## [Task item]
In the records below, some lines contain the word "accomplish". Copy each of them.
++++ Data excerpts ++++
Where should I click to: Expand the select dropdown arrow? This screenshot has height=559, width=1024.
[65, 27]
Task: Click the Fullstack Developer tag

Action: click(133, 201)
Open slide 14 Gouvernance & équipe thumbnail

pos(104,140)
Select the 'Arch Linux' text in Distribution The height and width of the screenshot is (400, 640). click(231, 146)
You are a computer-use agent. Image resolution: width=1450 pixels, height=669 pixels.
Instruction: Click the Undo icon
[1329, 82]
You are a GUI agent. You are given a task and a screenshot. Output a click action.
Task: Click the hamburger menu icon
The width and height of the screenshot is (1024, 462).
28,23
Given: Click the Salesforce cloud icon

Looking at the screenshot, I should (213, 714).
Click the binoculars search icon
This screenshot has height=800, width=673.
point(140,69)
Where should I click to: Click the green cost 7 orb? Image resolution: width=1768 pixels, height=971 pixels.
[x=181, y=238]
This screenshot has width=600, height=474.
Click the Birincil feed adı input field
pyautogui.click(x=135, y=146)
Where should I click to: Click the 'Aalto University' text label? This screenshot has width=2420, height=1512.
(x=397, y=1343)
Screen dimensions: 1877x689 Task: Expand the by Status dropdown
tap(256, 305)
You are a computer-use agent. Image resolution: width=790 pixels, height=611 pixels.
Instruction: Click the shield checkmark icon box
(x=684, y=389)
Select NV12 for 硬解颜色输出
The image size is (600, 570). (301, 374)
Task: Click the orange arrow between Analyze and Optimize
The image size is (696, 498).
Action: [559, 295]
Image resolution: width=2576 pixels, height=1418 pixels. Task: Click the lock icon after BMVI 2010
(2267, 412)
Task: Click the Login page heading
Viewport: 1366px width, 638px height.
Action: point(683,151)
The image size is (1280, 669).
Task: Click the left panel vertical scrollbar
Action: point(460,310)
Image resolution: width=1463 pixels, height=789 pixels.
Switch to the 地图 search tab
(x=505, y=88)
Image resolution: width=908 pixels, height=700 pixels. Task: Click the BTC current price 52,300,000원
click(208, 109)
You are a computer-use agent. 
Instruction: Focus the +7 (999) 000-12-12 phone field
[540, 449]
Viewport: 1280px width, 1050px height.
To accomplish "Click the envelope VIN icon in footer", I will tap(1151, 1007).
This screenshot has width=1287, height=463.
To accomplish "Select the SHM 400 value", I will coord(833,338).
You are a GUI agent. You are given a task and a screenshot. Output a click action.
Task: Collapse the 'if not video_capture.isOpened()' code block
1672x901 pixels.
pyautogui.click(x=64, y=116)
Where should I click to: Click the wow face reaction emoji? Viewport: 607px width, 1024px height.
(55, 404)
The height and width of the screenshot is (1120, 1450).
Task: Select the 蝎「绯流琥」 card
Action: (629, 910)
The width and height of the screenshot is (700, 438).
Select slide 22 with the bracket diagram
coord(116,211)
++++
## [Solved problem]
To accomplish "Click the envelope VIN icon in footer", I will tap(1151, 1007).
To accomplish "Select the SHM 400 value", I will coord(833,338).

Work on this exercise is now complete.